Think of dabbing like very artistic sponge painting: Using the corner of a sponge or even a piece of paper towel, dab on accents of color. This creates a texture that can’t be replicated with any other applicator.
Applying paint with a palette knife is an instant way to make your work look painterly. And since it’s no different from spreading frosting on a cake, even beginners can do it. Simply use the palette knife to scrape up a bit of paint and apply it to your work surface — you’ll get the hang of it pretty quickly.
If you want to get even more creative, try adding some gel medium to your paint and playing around with different household objects to add fun textures to your work.
If you’re after sharp, realistic details, you’ll need a small, fine brush to carefully paint them in. If this kind of realism is your jam, our lessons in narrative portraiture give a deep-dive on techniques.
5 REASONS WHY YOU SHOULD TRY PAINTING WITH ACRYLICS INSTEAD OF OILS
For many artists, the idea that acrylics belong in a kindergarten classroom rather than an established painter’s studio begins in art school. Professors have been known to drill art students with unspoken rules like “don’t paint a large sculpture red,” “don’t put a circle in the middle of a composition,” and “serious painters use oils, not acrylics.” This final generalization, passed down from one pompous painter to the next, is, in many ways, a grave misfortune.
YOU ONLY NEED A FEW SIMPLE TOOLS
Acrylics are not a high-maintenance medium. While you’ll need many (at times expensive) supplies to begin oil painting (paint, solvents, mediums, brushes, rags, gesso, canvas or board, and a ventilated space), you need just four simple tools to get started with acrylics: the paint itself, a brush, a cup of water, and a surface (commonly known to artists as a support).
YOU CAN CONTROL ITS CONSISTENCY AND TEXTURE
One of the most significant aspects of acrylics is how malleable they are.

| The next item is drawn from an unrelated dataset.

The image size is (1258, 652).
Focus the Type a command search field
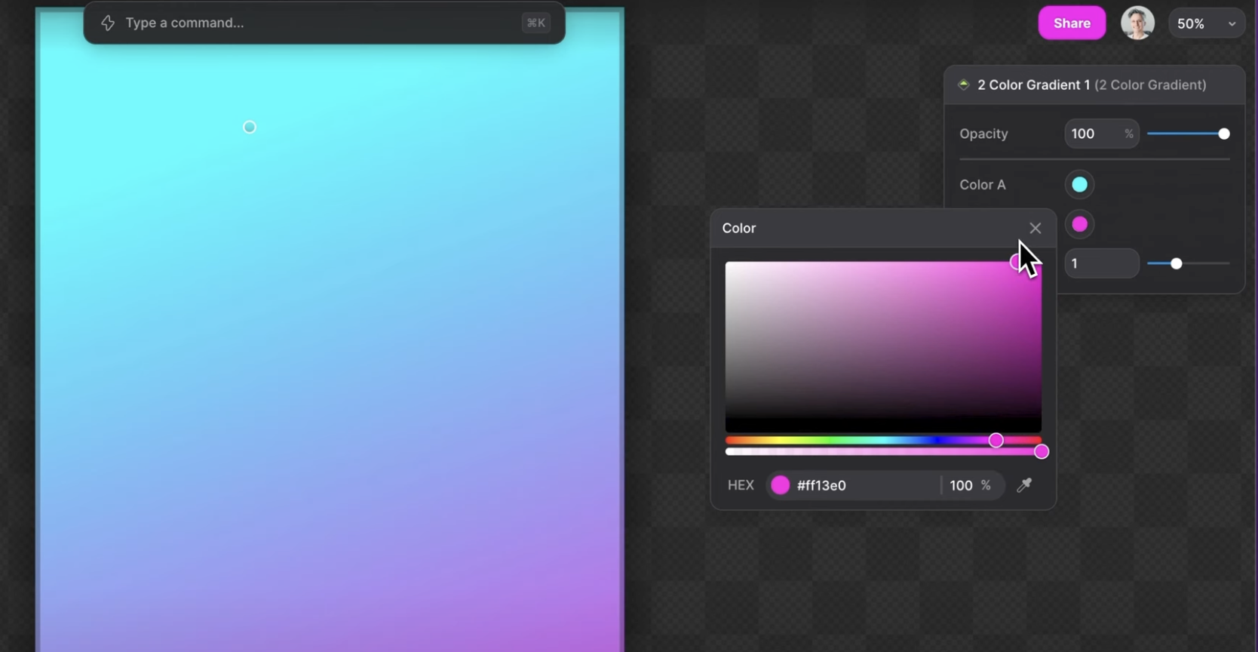point(317,23)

If you incorporate a medium––an additive that thins or thickens your material––acrylics can take on the qualities of other paints. For example, if you add an acrylic retarder with your paint, it will decelerate the drying time so that it acts more like an oil-based paint. You can also add mediums to make your acrylics crackle, shimmer, or dry even faster.

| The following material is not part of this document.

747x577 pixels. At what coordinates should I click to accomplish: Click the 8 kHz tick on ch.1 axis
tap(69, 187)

ACRYLICS ALLOW YOU TO PAINT ANYWHERE
You’ve probably heard stories about artists who are so committed to painting that they used their bedroom as their studio. But one of the most costly aspects—for both your finances and your health—is that oil paints require a ventilated area. Oil-based paints carry many hazardous health concerns, and if there’s no ventilation, solvents like mineral spirits and turpentine fill the air with fumes. So, if your budget is too tight for a ventilated studio space, or if you simply want to paint in your kitchen or living room, acrylics are a great option.
ACRYLICS DRY FAST, SO YOU CAN LAYER COLORS QUICKLY
One of the reasons Hockney was so attracted to acrylic paints was because of how quickly they dry—you can put down a layer of acrylic paint, and in a few hours, it’s dry enough to put down another layer. For his flat depictions of arid landscapes, Hockney exclusively used acrylics, because their matte quality and fast drying time allowed him to rapidly layer bright hues, without muddying his colors.

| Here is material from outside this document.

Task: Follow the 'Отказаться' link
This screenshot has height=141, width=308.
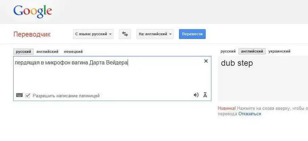Action: coord(250,114)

YOUR PAINTINGS CAN BECOME SCULPTURAL
Another malleable aspect of acrylics is their ability to take on three-dimensional form. “An oil paint, watercolor, or wax-based paint’s purpose is to be stuck to a surface and remain on that surface,” explained Tauchid, “whereas an acrylic can be peeled off of a non-stick surface and used as a soft sculpture material, so it surpasses the realm of paint and goes into the realm of sculpture and collage.”